Create a tighter feedback loop for those who you see as having difficulties.
And create opportunities for people to collaborate, and in the process compare
themselves to others on the team. And every once in a while sit with them
while they're working for maybe 15 minutes at a time. Don't expect them to do
things your way, but by the end of the session offer a few suggestions. And
make sure they set goals for themselves. "How long do you think it will take
you to finish that?". Make a note of their goal. And then when the time is up
ask them "So have you been able to finish that?" If not, what's wrong, and how
can we help you? If so, then good job let's move on to the next thing. And I
saw in other posts the suggestion that sometimes you should break down the
tasks into smaller more digestible chunks instead of having them do that.
Great suggestion.

Finally, it's not an infallible metric (and in fact probably not a good
measure for anything performance-related), but lines of code committed is I
feel a good "BS detector". I had a guy (arguably senior, and arguably
unmotivated) on a team I managed a while back who managed to commit less than
100 lines of code in a month. That's as close to an "obvious sign" that
something is wrong as you will probably ever see. Writing code is what
programmers are paid to do, so if they're not doing it there's no way to
assess their performance.

------
michaelochurch
You haven't made a case that they're incapable, just that they're not
comfortable coming to you for direction.

"Protect, direct and eject." You need to protect your top performers from the
political conflicts that high performance attracts. You need to direct the
people in the middle or those who haven't found a way to shine yet. We won't
talk about ejecting, because you haven't made a case for that yet.

Middle management presents a weird conflict of interest. You're still judged
on deliverables rather than intangibles (like an actual executive) but you're
going to have to take interest in your reports' careers if you want to have
credibility with them. You have to be a product manager (to get X done for
some "X" that is larger than you can do yourself) and a people manager, and to
manage up.

There's no silver bullet, but I think you need to humanize yourself and the
relationship. You don't want your developers to see you as "The Boss", and you
have to take interest in their careers and help them get where they're trying
to go (which may be off your team, for the two who don't seem engaged). The
difficulty of this depends both on your interpersonal skills and your
credibility within the organization. Ultimately, if _your_ managers (up the
chain into the executive suite) don't care about your reports' careers and
advancement, it's going to be a struggle to get for your reports the support
and resources that they'll need to be motivated again. If your managers are
bad, it's just a losing battle for you.

Ultimately, you're going to have to figure out what your reports (all 4 of
them; don't just focus on the 2 who seem to be lagging) want and make sure
they get it, and that they know they will have your support as long as they
don't betray your trust.
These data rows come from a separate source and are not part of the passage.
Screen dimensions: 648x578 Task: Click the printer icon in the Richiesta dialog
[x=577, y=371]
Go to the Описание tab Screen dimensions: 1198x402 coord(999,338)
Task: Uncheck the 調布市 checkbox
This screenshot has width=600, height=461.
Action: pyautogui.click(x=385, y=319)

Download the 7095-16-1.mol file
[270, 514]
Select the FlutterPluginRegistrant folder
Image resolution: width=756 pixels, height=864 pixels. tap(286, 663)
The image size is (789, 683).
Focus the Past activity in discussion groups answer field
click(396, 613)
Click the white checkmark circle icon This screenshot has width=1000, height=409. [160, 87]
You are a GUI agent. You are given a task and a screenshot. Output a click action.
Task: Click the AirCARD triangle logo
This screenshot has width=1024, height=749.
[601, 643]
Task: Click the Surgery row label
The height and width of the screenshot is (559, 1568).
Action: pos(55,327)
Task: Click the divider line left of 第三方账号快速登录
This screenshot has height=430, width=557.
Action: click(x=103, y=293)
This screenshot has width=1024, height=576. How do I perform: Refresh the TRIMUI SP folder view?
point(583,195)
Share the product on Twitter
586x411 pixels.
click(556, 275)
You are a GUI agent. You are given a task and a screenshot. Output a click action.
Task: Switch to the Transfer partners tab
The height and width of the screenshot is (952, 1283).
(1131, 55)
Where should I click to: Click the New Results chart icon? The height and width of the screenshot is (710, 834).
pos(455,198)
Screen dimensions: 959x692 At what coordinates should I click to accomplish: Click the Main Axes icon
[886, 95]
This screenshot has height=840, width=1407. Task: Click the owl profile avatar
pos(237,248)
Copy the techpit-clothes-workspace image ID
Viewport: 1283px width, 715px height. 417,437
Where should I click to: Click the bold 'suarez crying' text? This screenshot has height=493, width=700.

Then you need to come up with a strategy that meets
your project-management targets but also engages them. That's not an easy
thing to do and it's impossible to come up with a general-purpose solution.

------
gcb0
you have a shitty development environment.

i bet the 2 fast developers and yourself never cared about unit tests. leaving
the people that don't want to write temporary test cases completely lost. they
probably sake their head every time they look at the code base, try to start
to sanitize it, realize it will take forever now, give up in the middle, and
end up just contributing to the mess.